Exercise goal ->
In the entries below, copy out verbatim the lines from the one containing "Task: Open the UTC+7 timezone selector" up to and including the one containing "[x=49, y=63]".

Exercise data ->
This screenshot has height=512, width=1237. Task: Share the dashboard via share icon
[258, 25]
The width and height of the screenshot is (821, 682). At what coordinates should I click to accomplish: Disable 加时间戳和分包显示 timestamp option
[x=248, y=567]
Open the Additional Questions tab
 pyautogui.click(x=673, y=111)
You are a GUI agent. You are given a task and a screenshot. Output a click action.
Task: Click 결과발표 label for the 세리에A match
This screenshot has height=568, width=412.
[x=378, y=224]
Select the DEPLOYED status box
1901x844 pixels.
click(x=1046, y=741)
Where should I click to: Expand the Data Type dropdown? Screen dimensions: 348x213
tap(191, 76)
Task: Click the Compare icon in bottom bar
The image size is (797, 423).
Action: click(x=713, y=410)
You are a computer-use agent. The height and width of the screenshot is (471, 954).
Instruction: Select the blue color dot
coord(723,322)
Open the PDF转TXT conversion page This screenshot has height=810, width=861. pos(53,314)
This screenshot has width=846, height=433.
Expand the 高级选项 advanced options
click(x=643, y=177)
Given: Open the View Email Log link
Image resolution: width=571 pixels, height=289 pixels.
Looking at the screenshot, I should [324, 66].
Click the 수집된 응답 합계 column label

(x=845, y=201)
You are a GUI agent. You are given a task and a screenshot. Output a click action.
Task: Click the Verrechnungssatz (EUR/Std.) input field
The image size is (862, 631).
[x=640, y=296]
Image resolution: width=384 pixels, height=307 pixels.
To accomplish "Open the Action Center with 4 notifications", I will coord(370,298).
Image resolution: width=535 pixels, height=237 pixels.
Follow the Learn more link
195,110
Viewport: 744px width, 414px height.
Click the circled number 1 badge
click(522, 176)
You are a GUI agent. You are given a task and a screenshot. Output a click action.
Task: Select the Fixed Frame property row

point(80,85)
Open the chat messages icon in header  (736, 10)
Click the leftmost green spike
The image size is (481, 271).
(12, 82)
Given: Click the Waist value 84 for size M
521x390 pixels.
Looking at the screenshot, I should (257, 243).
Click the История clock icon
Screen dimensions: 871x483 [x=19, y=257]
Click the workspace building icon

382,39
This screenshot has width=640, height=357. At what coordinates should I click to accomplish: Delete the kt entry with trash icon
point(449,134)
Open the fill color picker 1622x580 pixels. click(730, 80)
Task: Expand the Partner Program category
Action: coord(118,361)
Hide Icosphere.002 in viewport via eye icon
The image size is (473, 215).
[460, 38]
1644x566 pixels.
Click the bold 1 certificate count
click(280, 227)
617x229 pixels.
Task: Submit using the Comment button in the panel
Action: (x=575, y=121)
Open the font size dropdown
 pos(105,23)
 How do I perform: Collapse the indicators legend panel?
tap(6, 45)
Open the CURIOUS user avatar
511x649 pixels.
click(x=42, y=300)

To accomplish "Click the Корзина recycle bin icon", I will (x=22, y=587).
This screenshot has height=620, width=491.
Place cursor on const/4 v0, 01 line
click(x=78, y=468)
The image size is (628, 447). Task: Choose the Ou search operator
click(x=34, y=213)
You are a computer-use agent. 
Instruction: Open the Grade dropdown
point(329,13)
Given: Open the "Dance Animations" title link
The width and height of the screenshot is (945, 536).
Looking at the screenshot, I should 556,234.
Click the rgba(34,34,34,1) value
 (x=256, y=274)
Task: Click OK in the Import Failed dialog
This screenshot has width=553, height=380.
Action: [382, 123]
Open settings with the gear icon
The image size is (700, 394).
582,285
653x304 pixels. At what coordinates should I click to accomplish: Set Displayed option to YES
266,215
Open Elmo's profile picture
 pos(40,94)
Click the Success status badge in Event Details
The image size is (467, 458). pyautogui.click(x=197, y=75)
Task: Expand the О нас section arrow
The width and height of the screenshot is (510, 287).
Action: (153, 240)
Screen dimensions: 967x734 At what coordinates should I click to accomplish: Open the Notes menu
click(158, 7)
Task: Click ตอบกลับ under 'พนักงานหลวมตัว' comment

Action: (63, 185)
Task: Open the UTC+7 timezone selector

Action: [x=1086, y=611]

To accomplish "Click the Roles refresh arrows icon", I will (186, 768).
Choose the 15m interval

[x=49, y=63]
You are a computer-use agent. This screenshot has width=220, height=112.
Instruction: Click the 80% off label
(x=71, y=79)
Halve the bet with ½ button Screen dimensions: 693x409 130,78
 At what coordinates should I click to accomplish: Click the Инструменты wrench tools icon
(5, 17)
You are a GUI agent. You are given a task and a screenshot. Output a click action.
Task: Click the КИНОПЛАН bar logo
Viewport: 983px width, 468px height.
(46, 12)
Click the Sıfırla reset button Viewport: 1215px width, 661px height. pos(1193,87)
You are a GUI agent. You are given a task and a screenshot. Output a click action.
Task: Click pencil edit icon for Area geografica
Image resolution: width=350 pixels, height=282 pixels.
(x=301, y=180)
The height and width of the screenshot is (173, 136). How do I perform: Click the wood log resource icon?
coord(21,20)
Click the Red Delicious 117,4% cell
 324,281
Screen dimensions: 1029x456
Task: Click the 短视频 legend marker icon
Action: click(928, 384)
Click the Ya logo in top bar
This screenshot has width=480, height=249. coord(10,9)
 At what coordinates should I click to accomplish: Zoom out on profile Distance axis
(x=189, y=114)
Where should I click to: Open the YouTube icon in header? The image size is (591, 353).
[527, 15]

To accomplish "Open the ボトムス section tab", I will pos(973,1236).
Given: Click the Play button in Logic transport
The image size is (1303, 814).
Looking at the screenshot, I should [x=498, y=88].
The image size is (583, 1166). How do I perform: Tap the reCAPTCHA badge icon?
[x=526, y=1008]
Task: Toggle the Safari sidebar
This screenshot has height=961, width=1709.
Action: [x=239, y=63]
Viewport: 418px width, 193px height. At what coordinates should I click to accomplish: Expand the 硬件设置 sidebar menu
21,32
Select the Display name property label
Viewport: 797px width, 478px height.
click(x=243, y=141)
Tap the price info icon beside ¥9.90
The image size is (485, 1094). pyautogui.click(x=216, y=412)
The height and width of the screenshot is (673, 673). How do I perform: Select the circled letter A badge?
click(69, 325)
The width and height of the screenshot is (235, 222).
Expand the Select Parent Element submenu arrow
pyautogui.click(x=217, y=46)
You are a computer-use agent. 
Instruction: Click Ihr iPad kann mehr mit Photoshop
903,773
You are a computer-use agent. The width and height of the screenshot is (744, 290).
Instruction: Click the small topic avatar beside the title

Written solution ->
Task: Open the UTC+7 timezone selector

Action: [x=1086, y=611]

To accomplish "Click the Roles refresh arrows icon", I will (186, 768).
Choose the 15m interval

[x=49, y=63]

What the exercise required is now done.